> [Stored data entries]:
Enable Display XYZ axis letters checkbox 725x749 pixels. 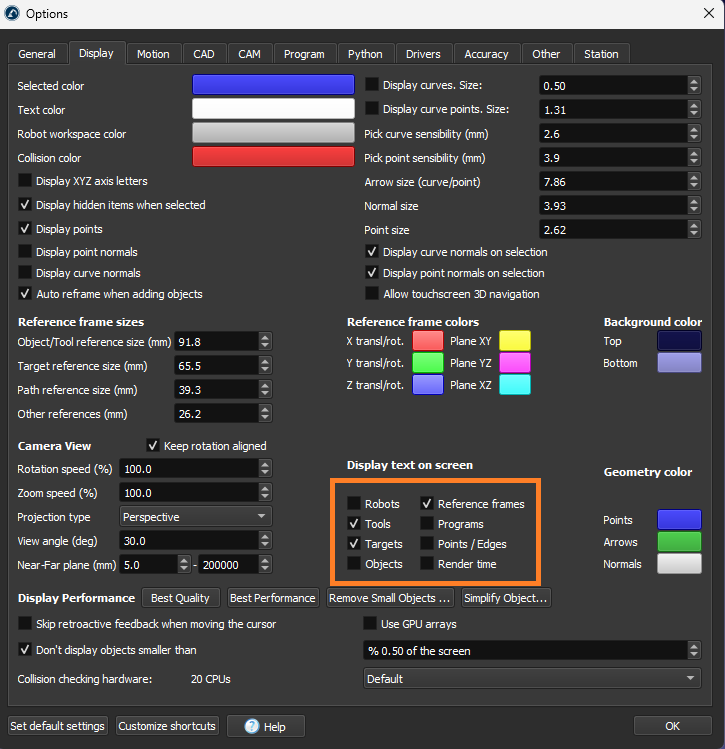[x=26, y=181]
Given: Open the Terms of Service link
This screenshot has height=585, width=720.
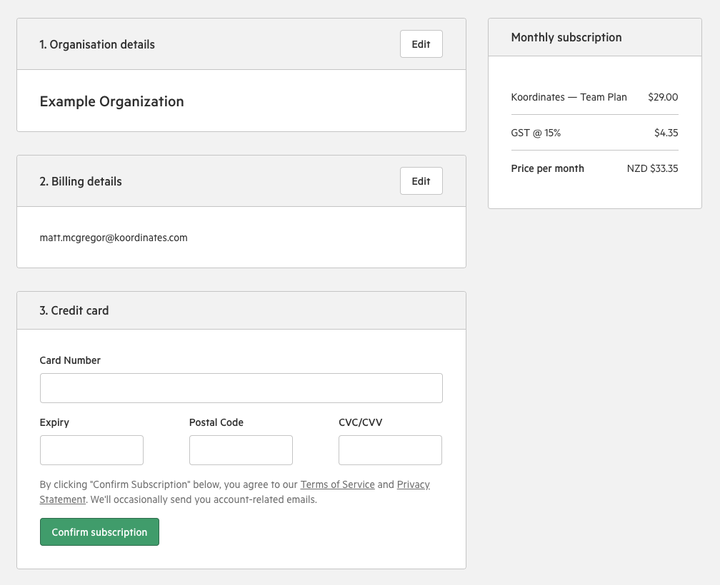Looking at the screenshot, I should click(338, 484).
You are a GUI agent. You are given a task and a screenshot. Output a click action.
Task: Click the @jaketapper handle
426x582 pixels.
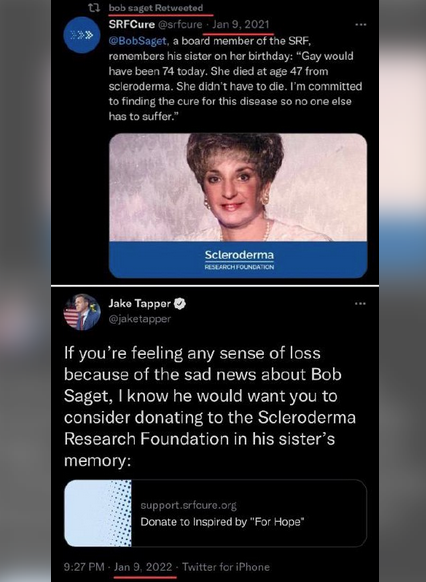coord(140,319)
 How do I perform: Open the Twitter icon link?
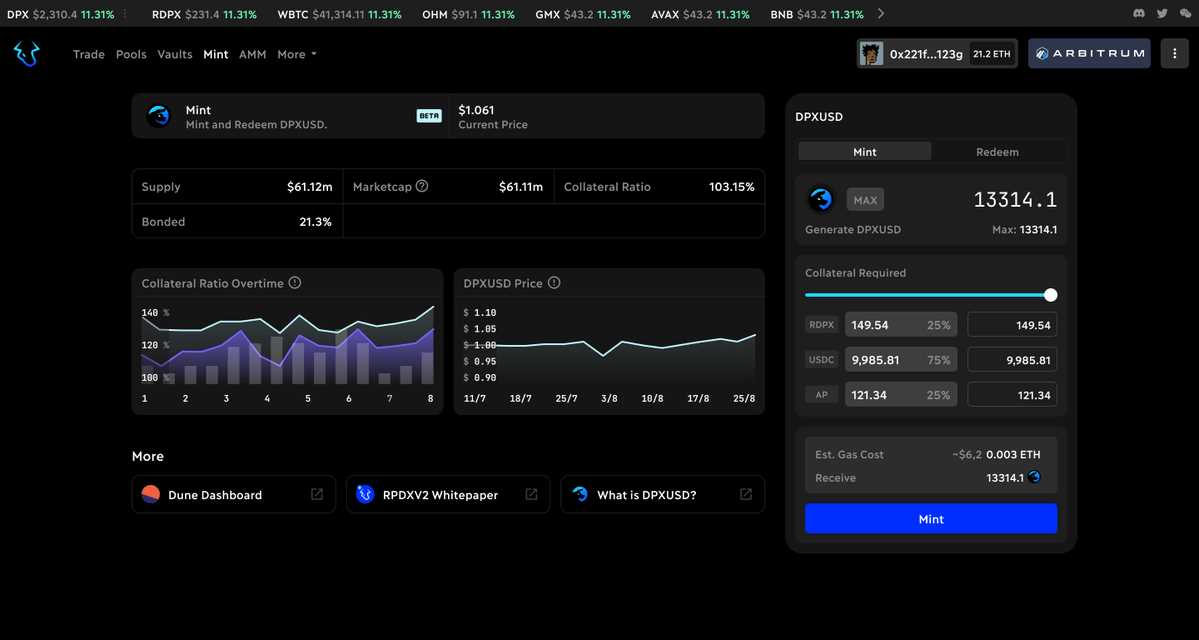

> [What you are asked to do]: Where the line containing "Task: Click the @jaketapper handle" appears in the data above, begin there and output every line through the last, exactly and without pictures.

> [Answer to this problem]:
Task: Click the @jaketapper handle
426x582 pixels.
coord(140,319)
 How do I perform: Open the Twitter icon link?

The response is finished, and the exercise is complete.